Extract to read
++++++++

Non-GAAP Financial Measures

Adjusted net income, Adjusted diluted EPS, EBITDA and Adjusted EBITDA
(which are shown in the reconciliations below) have been presented in
this earnings release as supplemental measures of financial performance
that are not required by, or presented in accordance with, accounting
principles generally accepted in the United States ("GAAP"). We define
Adjusted net income as net income adjusted to eliminate the impact of
certain items that we do not consider indicative of our core operating
performance and the tax effect related to those items. We define
Adjusted diluted EPS as adjusted net income divided by adjusted diluted
weighted average shares outstanding (i.e., the weighted average shares
outstanding during the relevant period plus the weighted average impact
of issuing shares in our initial public offering (our "IPO")). We define
EBITDA as net income before interest, loss on early extinguishment of
debt, taxes, depreciation and amortization. We define Adjusted EBITDA as
net income before interest, loss on early extinguishment of debt, taxes,
depreciation and amortization, adjusted to eliminate the impact of
certain items that we do not consider indicative of our core operating
performance. Reconciliations of these measures to the equivalent
measures under GAAP are set forth in the tables below.

++++++++

Tasks and exercises
- A) Answer the following from the passage on non-GAAP financial measures:
(i) What does the abbreviation "GAAP" refer to?
(ii) What figure is adjusted net income divided by to arrive at Adjusted diluted EPS?
(iii) Before which items is net income taken in the definition of EBITDA?
- B) Extend the passage on non-GAAP financial measures, picking up after its final sentence.

Extracted records
++++++++

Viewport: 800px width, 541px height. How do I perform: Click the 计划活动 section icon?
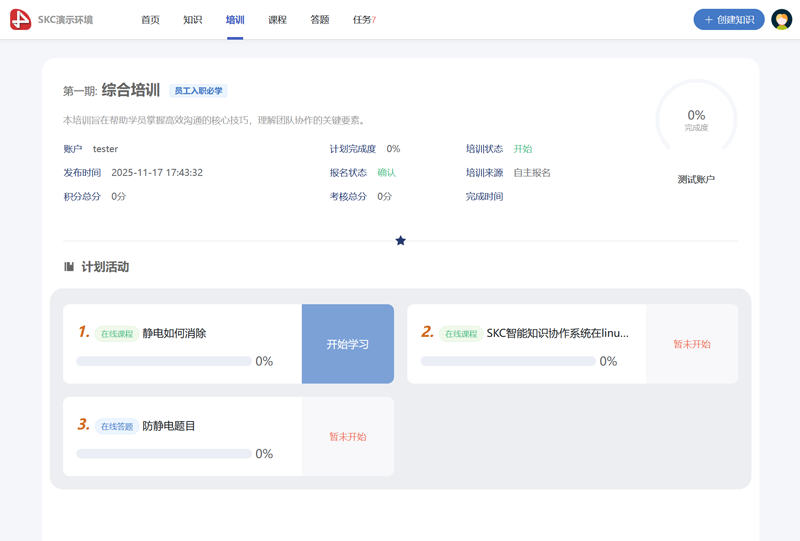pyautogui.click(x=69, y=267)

++++++++

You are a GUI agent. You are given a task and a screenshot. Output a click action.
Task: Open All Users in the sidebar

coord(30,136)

++++++++

Answer set
- A)
(i) Accounting principles generally accepted in the United States.
(ii) Adjusted diluted weighted average shares outstanding.
(iii) Interest, loss on early extinguishment of debt, taxes, depreciation and amortization.

- B)
Adjusted net income, Adjusted diluted EPS, EBITDA and Adjusted EBITDA
are key metrics used by management and our board of directors to assess
our financial performance and enterprise value. We believe that Adjusted
net income, Adjusted diluted EPS, EBITDA and Adjusted EBITDA are useful
measures, as they eliminate certain expenses that are not indicative of
our core operating performance and facilitate a comparison of our core
operating performance on a consistent basis from period to period. We
also use Adjusted EBITDA as a basis to determine covenant compliance
with respect to our credit facilities, to supplement GAAP measures of
performance to evaluate the effectiveness of our business strategies, to
make budgeting decisions, and to compare our performance against that of
other peer companies using similar measures. Adjusted net income,
Adjusted diluted EPS, EBITDA and Adjusted EBITDA are also used by
analysts, investors and other interested parties as performance measures
to evaluate companies in our industry.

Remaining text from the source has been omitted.